The world economy will expand 3.1% this year, lower than the earlier forecast of 3.7%, and lower than 2014’s growth of 3.3%, the Organization for Economic Cooperation and Development said Wednesday said in its semi-annual report.
OECD Chief Economist Catherine Mann told Bloomberg the group mainly lowered its 2015 forecast due to the first-quarter contraction in the U.S., followed by a softer expansion in China. The OECD is now forecasting the U.S. economy will grow 2% this year, down from 2.4% in 2014, and China will now grow 6.8% this year, down from 7.4%.
The report warns that a few “extraordinary negative event risks … could shift the global growth path substantially.”
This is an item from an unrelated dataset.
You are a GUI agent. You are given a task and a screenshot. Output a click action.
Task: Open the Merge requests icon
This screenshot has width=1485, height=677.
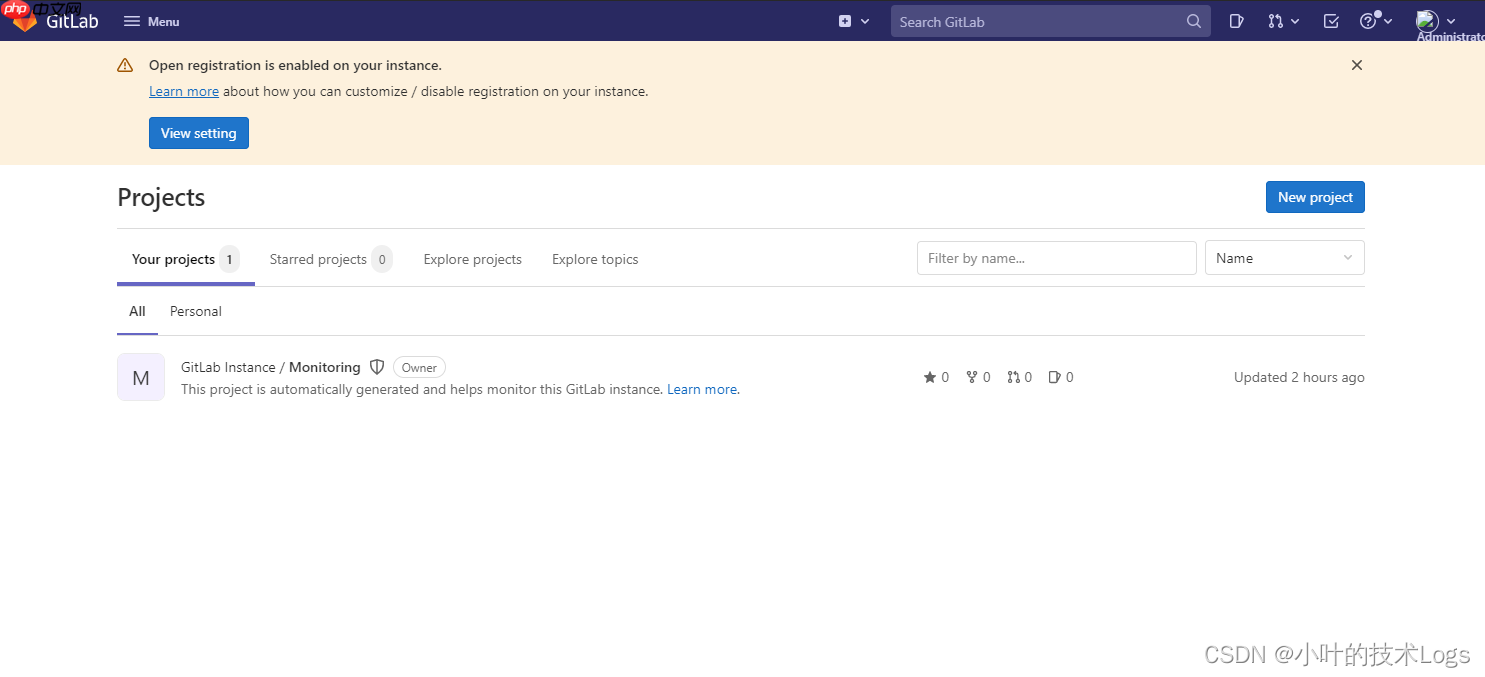(x=1276, y=20)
Those risks include “geopolitical upheavals and severe financial instability brought about by a disorderly exit from the zero interest rate policy in the United States, failure to reach a satisfactory agreement between Greece and its creditors, and a hard landing in China.”
“Avoiding these risks and moving the global economy to a higher and more stable growth path require mutually reinforcing monetary, fiscal, and structural policies,” the report says.
The investment outlook appears uncertain. While the projected pick-up in investment could remain elusive, the OECD says, “investment could respond more strongly than anticipated to an upturn in spending, reduced uncertainties, and recent structural reforms, particularly in the light of low financing costs.”
Mann told Bloomberg that the global economy in some respects is “moderately good.”
“There’s a lot of monetary accommodation, less fiscal drag; most countries are enjoying reduction in oil prices,” Mann said. “All of that is good news and yet what we’re getting is growth” that isn’t matching the average of the past two decades.